Vehicle sales in China will rise as much as 10 percent this year, data from the state-backed China Association of Automobile Manufacturers show. Demand for motor fuel is projected to rise “quickly” by 8 percent to 101 million tons this year, China National Petroleum Corp., the nation’s biggest energy producer, said in a report Jan. 15.
The nation’s refiners are increasing production to meet the additional demand. Gasoline output may climb by 7 percent to 106 million tons this year, according to CNPC.
“New capacity in China to be added this year will be bearish for Asian gasoline even as domestic demand may be strongly supported by good car sales,” said Guo Chaohui, an oil analyst at China International Capital Corp., an investment bank based in Beijing.
PetroChina and China Petroleum & Chemical, known as Sinopec, plan to add 22.1 million tons of processing capacity this year, the CNPC annual report shows. They added 12.5 million last year, and were the only companies approved by the government to ship fuel abroad as of 2013, according to ICIS-C1.
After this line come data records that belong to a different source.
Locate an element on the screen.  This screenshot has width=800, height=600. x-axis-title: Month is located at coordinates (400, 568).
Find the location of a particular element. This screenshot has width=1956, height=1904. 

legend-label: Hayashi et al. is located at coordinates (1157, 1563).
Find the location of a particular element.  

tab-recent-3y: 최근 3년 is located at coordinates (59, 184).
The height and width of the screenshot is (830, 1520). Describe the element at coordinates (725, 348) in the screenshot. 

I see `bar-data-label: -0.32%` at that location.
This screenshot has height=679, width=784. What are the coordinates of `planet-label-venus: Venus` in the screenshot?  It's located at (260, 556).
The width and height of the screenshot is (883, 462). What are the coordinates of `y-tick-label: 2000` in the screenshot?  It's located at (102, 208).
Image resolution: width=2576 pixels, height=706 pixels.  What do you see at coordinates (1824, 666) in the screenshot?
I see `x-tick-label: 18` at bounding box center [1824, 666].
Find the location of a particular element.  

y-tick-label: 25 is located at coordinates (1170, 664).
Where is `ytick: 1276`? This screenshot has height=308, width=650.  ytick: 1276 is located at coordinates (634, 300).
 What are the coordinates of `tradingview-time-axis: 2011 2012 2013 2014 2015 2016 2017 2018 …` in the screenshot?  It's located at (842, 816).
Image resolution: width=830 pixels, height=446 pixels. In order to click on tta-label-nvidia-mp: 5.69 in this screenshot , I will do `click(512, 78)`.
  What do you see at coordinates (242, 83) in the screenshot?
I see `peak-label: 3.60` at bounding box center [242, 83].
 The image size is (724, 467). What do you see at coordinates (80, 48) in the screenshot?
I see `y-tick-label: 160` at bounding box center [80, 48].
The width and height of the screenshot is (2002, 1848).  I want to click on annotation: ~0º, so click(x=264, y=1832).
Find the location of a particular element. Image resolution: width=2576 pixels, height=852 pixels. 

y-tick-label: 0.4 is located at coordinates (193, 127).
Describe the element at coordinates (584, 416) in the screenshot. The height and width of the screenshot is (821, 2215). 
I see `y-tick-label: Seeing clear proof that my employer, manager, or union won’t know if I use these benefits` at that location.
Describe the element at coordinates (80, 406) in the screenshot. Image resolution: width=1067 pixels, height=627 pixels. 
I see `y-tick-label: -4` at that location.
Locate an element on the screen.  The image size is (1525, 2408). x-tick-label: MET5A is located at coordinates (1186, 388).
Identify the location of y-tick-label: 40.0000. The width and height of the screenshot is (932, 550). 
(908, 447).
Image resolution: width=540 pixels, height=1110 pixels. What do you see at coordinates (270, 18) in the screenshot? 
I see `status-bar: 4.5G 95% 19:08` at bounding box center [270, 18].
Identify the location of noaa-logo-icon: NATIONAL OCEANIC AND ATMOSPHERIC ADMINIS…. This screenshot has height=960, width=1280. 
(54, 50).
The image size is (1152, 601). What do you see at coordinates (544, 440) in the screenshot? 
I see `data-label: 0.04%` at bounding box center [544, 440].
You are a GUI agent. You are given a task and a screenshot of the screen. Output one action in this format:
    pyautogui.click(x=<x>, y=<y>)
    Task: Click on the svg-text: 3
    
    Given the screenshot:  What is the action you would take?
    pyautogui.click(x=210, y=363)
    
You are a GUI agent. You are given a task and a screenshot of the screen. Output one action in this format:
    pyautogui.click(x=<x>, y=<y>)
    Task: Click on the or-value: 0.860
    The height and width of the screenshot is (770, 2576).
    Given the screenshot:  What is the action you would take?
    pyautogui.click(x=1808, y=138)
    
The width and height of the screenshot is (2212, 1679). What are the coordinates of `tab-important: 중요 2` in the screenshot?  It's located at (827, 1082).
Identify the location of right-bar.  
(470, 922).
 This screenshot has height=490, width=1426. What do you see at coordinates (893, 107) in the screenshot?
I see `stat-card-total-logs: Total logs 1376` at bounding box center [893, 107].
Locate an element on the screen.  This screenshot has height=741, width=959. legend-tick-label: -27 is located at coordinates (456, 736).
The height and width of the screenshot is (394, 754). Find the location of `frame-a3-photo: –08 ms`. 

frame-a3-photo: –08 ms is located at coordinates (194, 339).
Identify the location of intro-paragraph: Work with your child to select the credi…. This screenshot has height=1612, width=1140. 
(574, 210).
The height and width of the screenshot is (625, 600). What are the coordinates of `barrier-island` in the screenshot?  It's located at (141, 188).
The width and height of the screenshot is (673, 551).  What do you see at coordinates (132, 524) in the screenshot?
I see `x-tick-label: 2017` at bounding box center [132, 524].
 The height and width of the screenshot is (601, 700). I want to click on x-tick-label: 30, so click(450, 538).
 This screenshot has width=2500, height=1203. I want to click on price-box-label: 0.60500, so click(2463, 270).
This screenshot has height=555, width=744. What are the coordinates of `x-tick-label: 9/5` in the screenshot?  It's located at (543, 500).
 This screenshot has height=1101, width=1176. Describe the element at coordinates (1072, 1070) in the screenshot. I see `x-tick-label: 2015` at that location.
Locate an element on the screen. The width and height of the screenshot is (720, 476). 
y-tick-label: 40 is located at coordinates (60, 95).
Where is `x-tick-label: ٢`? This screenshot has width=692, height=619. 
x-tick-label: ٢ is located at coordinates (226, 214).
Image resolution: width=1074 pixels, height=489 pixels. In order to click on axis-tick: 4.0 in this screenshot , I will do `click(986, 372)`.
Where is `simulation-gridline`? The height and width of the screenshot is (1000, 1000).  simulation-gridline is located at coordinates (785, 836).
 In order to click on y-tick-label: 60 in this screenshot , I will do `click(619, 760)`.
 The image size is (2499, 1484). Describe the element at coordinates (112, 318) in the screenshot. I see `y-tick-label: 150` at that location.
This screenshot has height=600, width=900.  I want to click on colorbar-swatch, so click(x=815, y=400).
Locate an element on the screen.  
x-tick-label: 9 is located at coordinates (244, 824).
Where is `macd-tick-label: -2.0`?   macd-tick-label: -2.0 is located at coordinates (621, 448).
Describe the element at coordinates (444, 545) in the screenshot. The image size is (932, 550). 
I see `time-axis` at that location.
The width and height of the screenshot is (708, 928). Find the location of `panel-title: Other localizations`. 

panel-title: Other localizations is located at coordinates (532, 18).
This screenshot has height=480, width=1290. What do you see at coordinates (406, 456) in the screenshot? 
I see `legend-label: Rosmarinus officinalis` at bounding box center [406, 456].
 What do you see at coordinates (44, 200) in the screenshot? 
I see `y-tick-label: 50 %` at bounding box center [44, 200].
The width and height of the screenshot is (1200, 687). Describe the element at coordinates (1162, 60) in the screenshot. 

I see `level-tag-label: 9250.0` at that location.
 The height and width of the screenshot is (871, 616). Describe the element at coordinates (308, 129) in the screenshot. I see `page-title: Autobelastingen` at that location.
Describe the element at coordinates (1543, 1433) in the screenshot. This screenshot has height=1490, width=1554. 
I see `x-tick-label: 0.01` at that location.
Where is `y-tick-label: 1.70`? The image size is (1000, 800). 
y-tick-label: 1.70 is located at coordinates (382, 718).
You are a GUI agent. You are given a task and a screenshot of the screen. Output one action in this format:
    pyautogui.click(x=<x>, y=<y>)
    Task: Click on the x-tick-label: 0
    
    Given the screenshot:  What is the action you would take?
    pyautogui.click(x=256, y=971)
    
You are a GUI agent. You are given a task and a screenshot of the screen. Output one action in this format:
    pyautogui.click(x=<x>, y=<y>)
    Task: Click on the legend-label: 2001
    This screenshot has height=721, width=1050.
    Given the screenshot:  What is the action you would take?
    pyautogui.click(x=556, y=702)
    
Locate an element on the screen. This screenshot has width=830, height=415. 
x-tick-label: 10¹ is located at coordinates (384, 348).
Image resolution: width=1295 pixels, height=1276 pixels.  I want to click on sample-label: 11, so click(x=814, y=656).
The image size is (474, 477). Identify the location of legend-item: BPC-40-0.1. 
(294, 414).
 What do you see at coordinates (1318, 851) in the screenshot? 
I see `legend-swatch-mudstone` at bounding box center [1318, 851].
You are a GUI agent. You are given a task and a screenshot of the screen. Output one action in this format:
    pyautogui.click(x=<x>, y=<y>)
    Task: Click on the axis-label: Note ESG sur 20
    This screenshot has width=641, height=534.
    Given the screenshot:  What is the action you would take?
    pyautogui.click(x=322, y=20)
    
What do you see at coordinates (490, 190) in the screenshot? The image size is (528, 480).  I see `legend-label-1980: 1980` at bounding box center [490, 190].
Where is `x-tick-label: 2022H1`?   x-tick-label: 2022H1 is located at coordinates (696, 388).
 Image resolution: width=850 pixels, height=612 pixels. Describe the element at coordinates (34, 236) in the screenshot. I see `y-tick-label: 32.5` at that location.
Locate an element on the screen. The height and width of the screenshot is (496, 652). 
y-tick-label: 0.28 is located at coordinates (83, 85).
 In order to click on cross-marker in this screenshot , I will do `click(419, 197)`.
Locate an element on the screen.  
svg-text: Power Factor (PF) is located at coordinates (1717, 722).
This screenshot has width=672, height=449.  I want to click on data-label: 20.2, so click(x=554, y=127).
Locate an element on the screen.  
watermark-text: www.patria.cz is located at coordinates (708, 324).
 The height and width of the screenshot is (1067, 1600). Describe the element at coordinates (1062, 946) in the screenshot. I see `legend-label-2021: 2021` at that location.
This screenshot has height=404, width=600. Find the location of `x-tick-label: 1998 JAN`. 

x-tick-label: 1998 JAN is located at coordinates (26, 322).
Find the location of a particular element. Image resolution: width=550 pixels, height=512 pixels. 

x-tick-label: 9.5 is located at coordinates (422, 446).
Rising Chinese output contrasts with Europe, which has shut about 10 percent of its refining capacity since 2008 amid higher prices for crude, increased competition from new Asian plants and the U.S. shale-oil production surge that lowered demand from the world’s biggest gasoline consumer.
U.S. refineries are tapping into the highest supply of domestic oil since 1988 as shale-rock deposits yield new reserves, lowering costs relative to their European peers. A U.S. government ban on exporting most crude grades is driving gains in overseas sales of refined products.
U.S. exports of gasoline, diesel and other fuels averaged about 3.6 million barrels a day in the four weeks ending Jan. 10, 24 percent more than a year earlier and the most in data that begins in 2005, according to the U.S. Energy Information Administration.
“Any additional supplies, like from China, won’t be positive for profits,” said Alex Yap, an analyst at Facts Global Energy, a consultant in Singapore. “Asian gasoline margins were already not strong last year.”